Nothing in the data may be changed; retype all of it.

Stored records
━━━━

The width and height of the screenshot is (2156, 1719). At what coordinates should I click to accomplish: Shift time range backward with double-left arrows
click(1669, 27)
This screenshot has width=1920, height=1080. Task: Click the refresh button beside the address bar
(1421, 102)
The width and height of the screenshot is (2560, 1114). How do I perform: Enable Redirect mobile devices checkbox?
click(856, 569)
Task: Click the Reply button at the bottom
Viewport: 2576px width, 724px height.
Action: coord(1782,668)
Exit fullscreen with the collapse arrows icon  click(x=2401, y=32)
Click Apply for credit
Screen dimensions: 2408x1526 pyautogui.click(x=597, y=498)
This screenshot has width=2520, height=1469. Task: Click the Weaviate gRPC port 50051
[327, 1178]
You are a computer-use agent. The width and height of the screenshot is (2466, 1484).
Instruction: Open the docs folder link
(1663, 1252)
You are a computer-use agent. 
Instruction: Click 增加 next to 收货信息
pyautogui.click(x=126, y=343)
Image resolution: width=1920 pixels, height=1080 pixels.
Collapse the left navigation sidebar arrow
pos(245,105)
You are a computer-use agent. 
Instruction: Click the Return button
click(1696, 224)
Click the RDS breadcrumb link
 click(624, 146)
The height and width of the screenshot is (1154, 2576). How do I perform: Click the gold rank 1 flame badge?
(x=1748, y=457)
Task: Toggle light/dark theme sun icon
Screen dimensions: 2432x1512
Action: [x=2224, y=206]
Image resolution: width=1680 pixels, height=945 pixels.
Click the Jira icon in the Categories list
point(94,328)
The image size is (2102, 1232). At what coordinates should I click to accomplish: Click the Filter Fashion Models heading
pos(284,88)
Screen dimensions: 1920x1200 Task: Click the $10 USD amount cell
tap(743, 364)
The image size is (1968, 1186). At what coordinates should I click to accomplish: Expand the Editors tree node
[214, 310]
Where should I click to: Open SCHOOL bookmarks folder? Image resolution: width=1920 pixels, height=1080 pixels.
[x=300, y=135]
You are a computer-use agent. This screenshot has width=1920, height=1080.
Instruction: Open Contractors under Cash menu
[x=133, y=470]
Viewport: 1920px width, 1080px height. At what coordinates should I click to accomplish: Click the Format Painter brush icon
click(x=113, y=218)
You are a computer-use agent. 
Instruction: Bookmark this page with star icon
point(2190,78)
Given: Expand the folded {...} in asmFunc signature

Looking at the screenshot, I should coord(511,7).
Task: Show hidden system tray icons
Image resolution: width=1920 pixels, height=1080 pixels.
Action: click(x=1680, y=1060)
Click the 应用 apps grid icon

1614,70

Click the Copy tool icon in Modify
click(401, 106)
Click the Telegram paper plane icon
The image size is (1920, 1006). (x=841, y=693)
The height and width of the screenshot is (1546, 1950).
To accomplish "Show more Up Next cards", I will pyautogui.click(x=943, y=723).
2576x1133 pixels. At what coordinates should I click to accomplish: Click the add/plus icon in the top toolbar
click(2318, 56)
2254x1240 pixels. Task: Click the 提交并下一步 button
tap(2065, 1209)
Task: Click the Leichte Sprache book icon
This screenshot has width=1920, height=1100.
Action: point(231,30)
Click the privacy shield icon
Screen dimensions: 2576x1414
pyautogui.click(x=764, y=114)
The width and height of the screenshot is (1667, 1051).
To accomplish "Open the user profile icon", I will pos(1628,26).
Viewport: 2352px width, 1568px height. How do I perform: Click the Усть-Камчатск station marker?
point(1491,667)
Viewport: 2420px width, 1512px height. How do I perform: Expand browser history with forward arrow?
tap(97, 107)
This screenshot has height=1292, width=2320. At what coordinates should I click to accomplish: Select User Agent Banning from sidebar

━━━━

EXPECTED OUTPUT:
The width and height of the screenshot is (2156, 1719). At what coordinates should I click to accomplish: Shift time range backward with double-left arrows
click(1669, 27)
This screenshot has width=1920, height=1080. Task: Click the refresh button beside the address bar
(1421, 102)
The width and height of the screenshot is (2560, 1114). How do I perform: Enable Redirect mobile devices checkbox?
click(856, 569)
Task: Click the Reply button at the bottom
Viewport: 2576px width, 724px height.
Action: coord(1782,668)
Exit fullscreen with the collapse arrows icon  click(x=2401, y=32)
Click Apply for credit
Screen dimensions: 2408x1526 pyautogui.click(x=597, y=498)
This screenshot has width=2520, height=1469. Task: Click the Weaviate gRPC port 50051
[327, 1178]
You are a computer-use agent. The width and height of the screenshot is (2466, 1484).
Instruction: Open the docs folder link
(1663, 1252)
You are a computer-use agent. 
Instruction: Click 增加 next to 收货信息
pyautogui.click(x=126, y=343)
Image resolution: width=1920 pixels, height=1080 pixels.
Collapse the left navigation sidebar arrow
pos(245,105)
You are a computer-use agent. 
Instruction: Click the Return button
click(1696, 224)
Click the RDS breadcrumb link
 click(624, 146)
The height and width of the screenshot is (1154, 2576). How do I perform: Click the gold rank 1 flame badge?
(x=1748, y=457)
Task: Toggle light/dark theme sun icon
Screen dimensions: 2432x1512
Action: [x=2224, y=206]
Image resolution: width=1680 pixels, height=945 pixels.
Click the Jira icon in the Categories list
point(94,328)
The image size is (2102, 1232). At what coordinates should I click to accomplish: Click the Filter Fashion Models heading
pos(284,88)
Screen dimensions: 1920x1200 Task: Click the $10 USD amount cell
tap(743, 364)
The image size is (1968, 1186). At what coordinates should I click to accomplish: Expand the Editors tree node
[214, 310]
Where should I click to: Open SCHOOL bookmarks folder? Image resolution: width=1920 pixels, height=1080 pixels.
[x=300, y=135]
You are a computer-use agent. This screenshot has width=1920, height=1080.
Instruction: Open Contractors under Cash menu
[x=133, y=470]
Viewport: 1920px width, 1080px height. At what coordinates should I click to accomplish: Click the Format Painter brush icon
click(x=113, y=218)
You are a computer-use agent. 
Instruction: Bookmark this page with star icon
point(2190,78)
Given: Expand the folded {...} in asmFunc signature

Looking at the screenshot, I should coord(511,7).
Task: Show hidden system tray icons
Image resolution: width=1920 pixels, height=1080 pixels.
Action: click(x=1680, y=1060)
Click the 应用 apps grid icon

1614,70

Click the Copy tool icon in Modify
click(401, 106)
Click the Telegram paper plane icon
The image size is (1920, 1006). (x=841, y=693)
The height and width of the screenshot is (1546, 1950).
To accomplish "Show more Up Next cards", I will pyautogui.click(x=943, y=723).
2576x1133 pixels. At what coordinates should I click to accomplish: Click the add/plus icon in the top toolbar
click(2318, 56)
2254x1240 pixels. Task: Click the 提交并下一步 button
tap(2065, 1209)
Task: Click the Leichte Sprache book icon
This screenshot has width=1920, height=1100.
Action: point(231,30)
Click the privacy shield icon
Screen dimensions: 2576x1414
pyautogui.click(x=764, y=114)
The width and height of the screenshot is (1667, 1051).
To accomplish "Open the user profile icon", I will pos(1628,26).
Viewport: 2352px width, 1568px height. How do I perform: Click the Усть-Камчатск station marker?
point(1491,667)
Viewport: 2420px width, 1512px height. How do I perform: Expand browser history with forward arrow?
tap(97, 107)
This screenshot has height=1292, width=2320. At what coordinates should I click to accomplish: Select User Agent Banning from sidebar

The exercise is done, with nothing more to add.